New development of alternative non-lead ammunition allows hunters the same performance and accuracy of traditional lead-based ammunition without fragmentation. Non-lead ammunition consists of solid copper or copper alloys (90-95% copper and 5-10% zinc) and is available in a large variety of calibers and bullet weights for rifle, shotgun and muzzleloader.

High-Tech Bullets and Slugs: Non-Lead Ammunition PDF

Benefits of Non-lead Ammunition

  • Less prone to fragmenting as it is harder than traditional lead.
  • Eliminates bullet fragments in the wound channel as it forms a "mushroom" or peels back upon impact.
  • Delivers devastating hydrostatic energy and shock to a game animal.
  • Yields more high quality meat as it retains 95-100% of the original bullet weight.
  • Reduces risk of harming other wildlife, particularly eagles, from getting sick and dying from lead consumption.

------------------------------------------------

Required task A — In the non-lead ammunition text, what share of the original bullet weight does non-lead ammunition retain?
Required task B — Reproduce the part of the non-lead ammunition text starting with "High-Tech Bullets and" and going on through "original bullet weight.".

------------------------------------------------

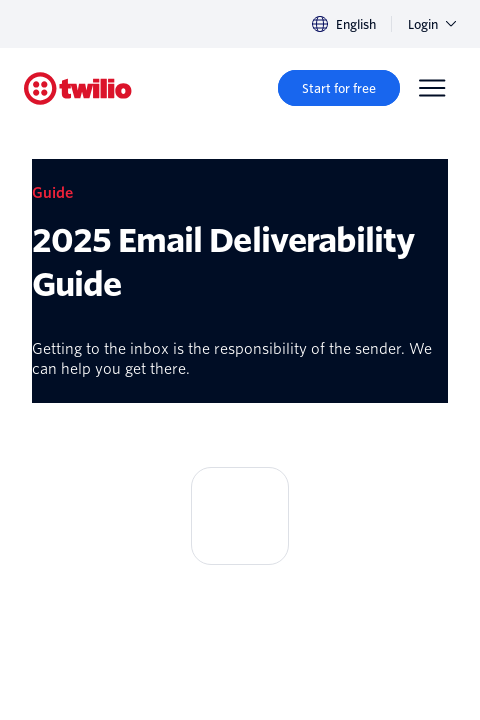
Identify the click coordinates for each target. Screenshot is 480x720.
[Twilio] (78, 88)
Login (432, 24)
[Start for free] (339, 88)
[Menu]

------------------------------------------------

Exercise solution A — It retains 95-100% of the original bullet weight.

Exercise solution B —
High-Tech Bullets and Slugs: Non-Lead Ammunition PDF

Benefits of Non-lead Ammunition

  • Less prone to fragmenting as it is harder than traditional lead.
  • Eliminates bullet fragments in the wound channel as it forms a "mushroom" or peels back upon impact.
  • Delivers devastating hydrostatic energy and shock to a game animal.
  • Yields more high quality meat as it retains 95-100% of the original bullet weight.